Boomkat Product Review:
Björk’s 10th studio album is a ravishing set tracing rhizomic lines of thought that link traditional Icelandic musics to contemporary classical, reggaeton, and Indonesian avant-club styles via collaborators El Guicho (Rosalía), Gabber Modus Operandi, and serpentwithfeet
After an unusual gulf between albums since the Arca-produced ‘Utopia’ in 2017, Ms. Guðmundsdóttir binds fundamentals and fantasy in ‘Fossora’; combining dedications to her mother, Hildur Rúna Hauksdóttir, and contributions by her children, Sindri and Ísadóra, within a conceptual framework involving themes of survival, death, and ecological meditation.

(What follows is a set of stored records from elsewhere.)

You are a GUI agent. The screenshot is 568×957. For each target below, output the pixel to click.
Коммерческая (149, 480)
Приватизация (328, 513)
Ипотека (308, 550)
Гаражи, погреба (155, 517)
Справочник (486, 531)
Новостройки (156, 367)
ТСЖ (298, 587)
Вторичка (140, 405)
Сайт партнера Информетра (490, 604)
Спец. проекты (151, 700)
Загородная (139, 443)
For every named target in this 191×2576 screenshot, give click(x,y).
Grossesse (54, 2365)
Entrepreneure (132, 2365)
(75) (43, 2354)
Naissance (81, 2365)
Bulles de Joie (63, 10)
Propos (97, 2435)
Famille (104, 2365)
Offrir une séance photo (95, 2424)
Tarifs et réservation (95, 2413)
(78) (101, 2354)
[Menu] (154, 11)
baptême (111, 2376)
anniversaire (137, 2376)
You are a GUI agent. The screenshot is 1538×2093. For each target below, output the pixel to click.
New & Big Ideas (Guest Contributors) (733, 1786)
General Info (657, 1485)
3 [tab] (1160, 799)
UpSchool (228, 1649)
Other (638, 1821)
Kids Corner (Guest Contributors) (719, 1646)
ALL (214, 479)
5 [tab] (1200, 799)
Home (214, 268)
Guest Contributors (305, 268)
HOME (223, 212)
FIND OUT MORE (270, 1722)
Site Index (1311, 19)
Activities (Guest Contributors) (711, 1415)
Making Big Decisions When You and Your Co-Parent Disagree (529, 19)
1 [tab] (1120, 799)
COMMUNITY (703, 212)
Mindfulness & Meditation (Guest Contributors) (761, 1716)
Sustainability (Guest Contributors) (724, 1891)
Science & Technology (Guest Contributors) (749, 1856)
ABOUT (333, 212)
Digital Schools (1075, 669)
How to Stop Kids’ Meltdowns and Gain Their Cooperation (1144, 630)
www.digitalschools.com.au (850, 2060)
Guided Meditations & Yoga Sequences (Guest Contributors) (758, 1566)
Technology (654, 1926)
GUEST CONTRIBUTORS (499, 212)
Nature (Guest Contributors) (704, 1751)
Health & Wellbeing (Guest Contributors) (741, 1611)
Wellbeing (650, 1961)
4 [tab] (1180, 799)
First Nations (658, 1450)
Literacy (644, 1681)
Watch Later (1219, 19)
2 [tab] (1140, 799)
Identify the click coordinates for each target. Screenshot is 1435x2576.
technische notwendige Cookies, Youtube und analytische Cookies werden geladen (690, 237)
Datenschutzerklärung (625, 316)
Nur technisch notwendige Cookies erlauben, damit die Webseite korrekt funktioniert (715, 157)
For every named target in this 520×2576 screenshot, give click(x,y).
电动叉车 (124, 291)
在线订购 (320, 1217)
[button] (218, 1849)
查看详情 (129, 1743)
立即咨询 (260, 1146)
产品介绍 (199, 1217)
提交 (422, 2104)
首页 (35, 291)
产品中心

Aye, it’s Björk, alright, but also informed by her collaborators, R&B innovator serpentwithfeet, El Guincho, and Indo-nutters Gabber Modus Operandi, plus bass clarinet sextet Murmuri, who lend a rich insertmental colour and ravenous fervour to her wildly disciplined arrangements and head-spinning self-production.
Framed as her return to earth after dealing with the trauma of her divorce from Matthew Barney on the Arca co-produced “skybound haven” couplet of ‘Vulnicura’ and ‘Utopia’, Björk here seeds ideas of mycelia as alien lifeforms and communication networks that reflect the psychedelia and flux of info woven into ‘Fossora.’ More than ever she effectively acts as a conduit or hyperconnector for myriad energies that come to fruition most definitively in the album’s (3rd eye) opener ‘Atopos’ and its titular denouement, where chamber-like woodwind, doble paso dembow-gabber and avant-folk rush up in glorious style.
The rest of the album breaks down between stirring choral and chamber dedications to her departed mother on ‘Sorrowful Soil’ and ‘Ancestress’, the latter featuring her dóttir Sindri Eldon, and most quietly on the curtain closer ‘Her Mother’s House’ ft. Ísadóra Bjarkardóttir Barney. We locate a highlight in the brooding might of ‘Victimhood’ with its spine-chilling string and clarinet arrangement, and the switch of energies between heart-in-mouth ‘Fungal City’ starring serpentwithfeet, and the uprooted hardcore techno touches of Kasimyn (Gabber Modus Operandi) lend a nervous, refreshing energy that sprouts up in wonderfully unpredictable forms.